The advent of technology has certainly made things easier for long distance real estate investors. However, few long distance real estate investing tools are more useful to today’s investors than the following:

  • Rentometer.com: Rentometer is a free and easy way for prospective landlords to compare a property’s rent potential with local properties from any location.
  • Mortgage Calculator Plus: As the apps name suggests, Mortgage Calculator Plus gives its users a quick and easy way to calculate their biggest expense. It is essentially a mortgage calculator that can be found on your phone, and it allows its users to calculate loan amounts, amortization schedules, interest rates, and projected payments.
  • Numbers: If you are familiar with the Mac iOS, you are probably already aware of Numbers. As Microsoft Excel’s Mac counterpart, Numbers, is a spreadsheet software investors can use to easily track the performance of a property. With a mind for due diligence, Numbers spreadsheets can keep track of entire investment portfolios, from cash flow and net worth to return on investment and loan balances. In short, Numbers is a great way for long distance real estate investors to stay organized.
  • DocuSign: DocuSign provides electronic signature technology and digital transaction management services that facilitate electronic exchanges of contracts and signed documents online. That away, there’s no need to meet in person to sign critical documents.

Consider Creating A Partnership

In the event you aren’t entirely comfortable investing in a property that’s not in your local market, consider the idea of partnering up. The right partner can make investing in a distant property a lot easier for some. Try finding a partner with connections in the area you hope to invest in. If that’s not possible, consider teaming up with someone that has experience investing in out-of-state homes. Remember, long distance real estate investing isn’t exactly the same as local investing, so it could help considerably to invest with someone who has the right experience.

Hire A Property Manager

As perhaps the single greatest move long distance passive income investors can make, hiring a property manager can make all the difference. A well-vetted, properly equipped third-part property manager can simultaneously reduce the stress associated with the average rental portfolio, minimize risk exposure, and increase profit margins. More importantly, a good property management company will see to it that you don’t need to be present. The management company will take care of everything from filling vacancies and collecting rent to calling repairmen and renewing leases.

Summary

The prospect of long distance property investing gives more opportunities to investors that are willing to look elsewhere than those who are confined to a single market.
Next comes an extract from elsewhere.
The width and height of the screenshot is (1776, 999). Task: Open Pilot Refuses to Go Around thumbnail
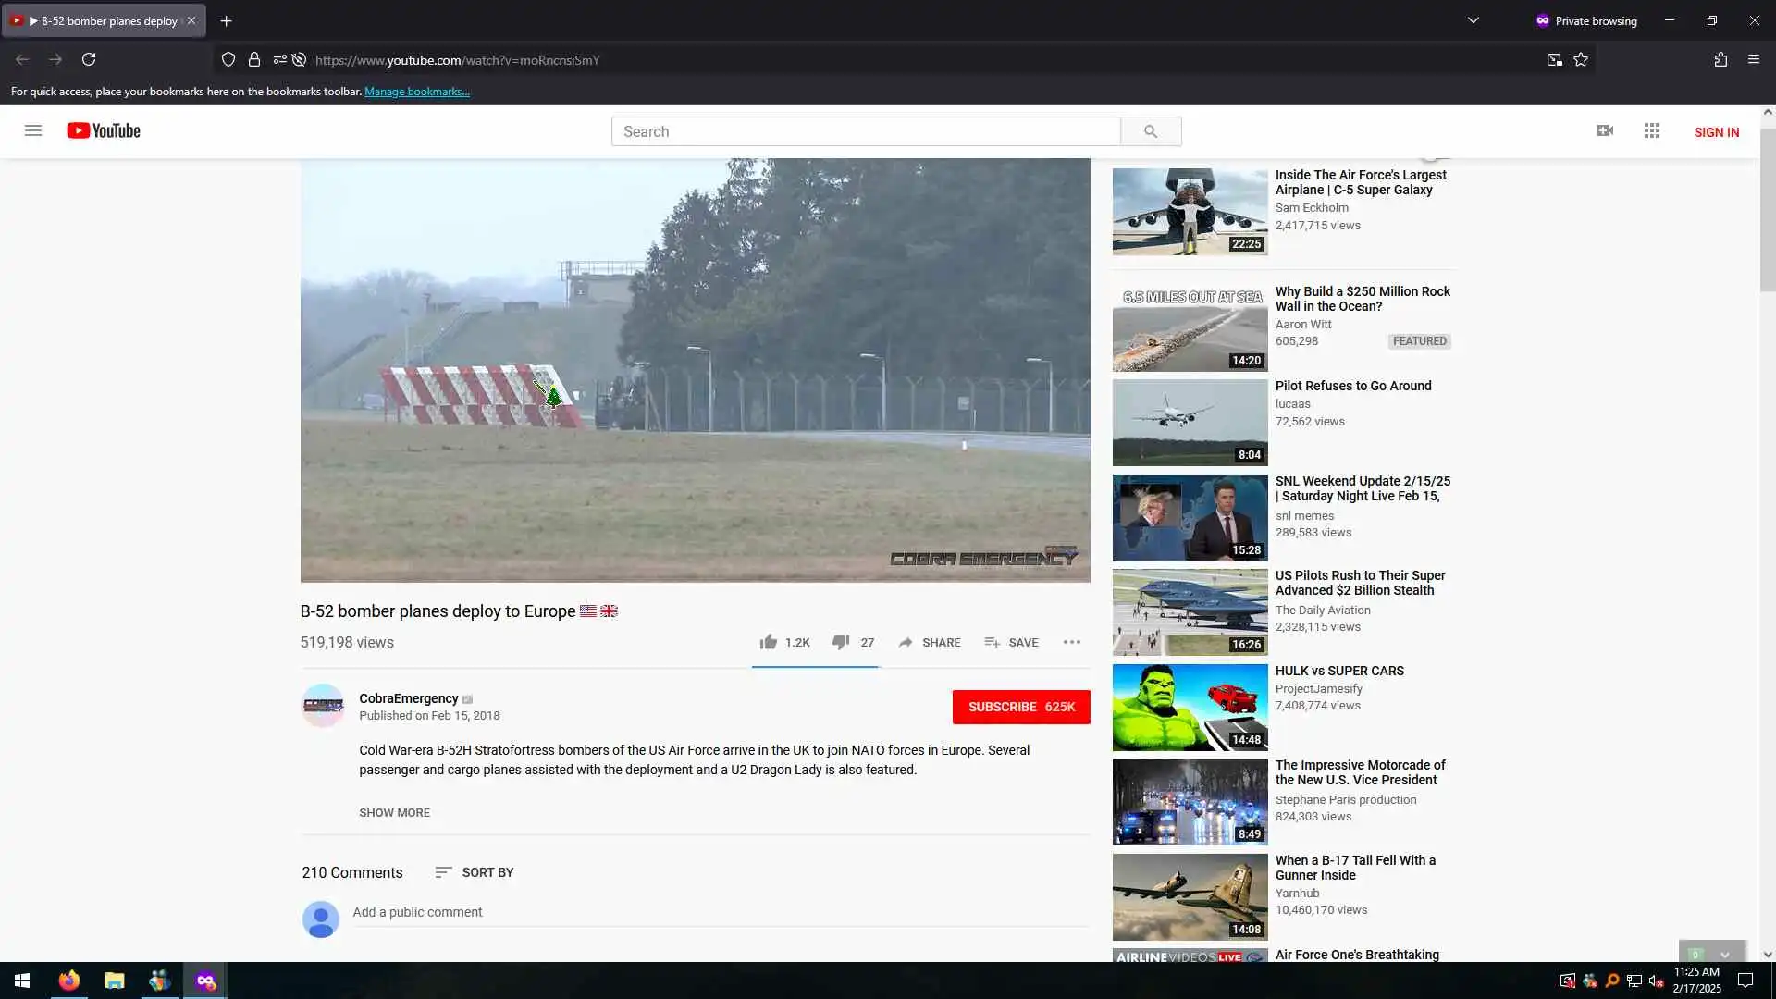click(1190, 422)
More importantly, using a long distance strategy simultaneously allows investors to take advantage of different marketplaces while increasing their odds of finding the perfect deal. However, investing in long distance real estate isn’t the same as investing in your local market. There are several differences that warrant your attention; namely, the amount of effort that goes into research and management. Utilize the steps outlined above to help make your long distance investment a seamless and profitable one.


Key Takeaways

  • There are several significant differences between local and long distance real estate investing.
  • Becoming a long distance landlord isn’t necessarily more difficult; it’s just different.
  • It is crucial to hire a property management company when managing a rental property out of state.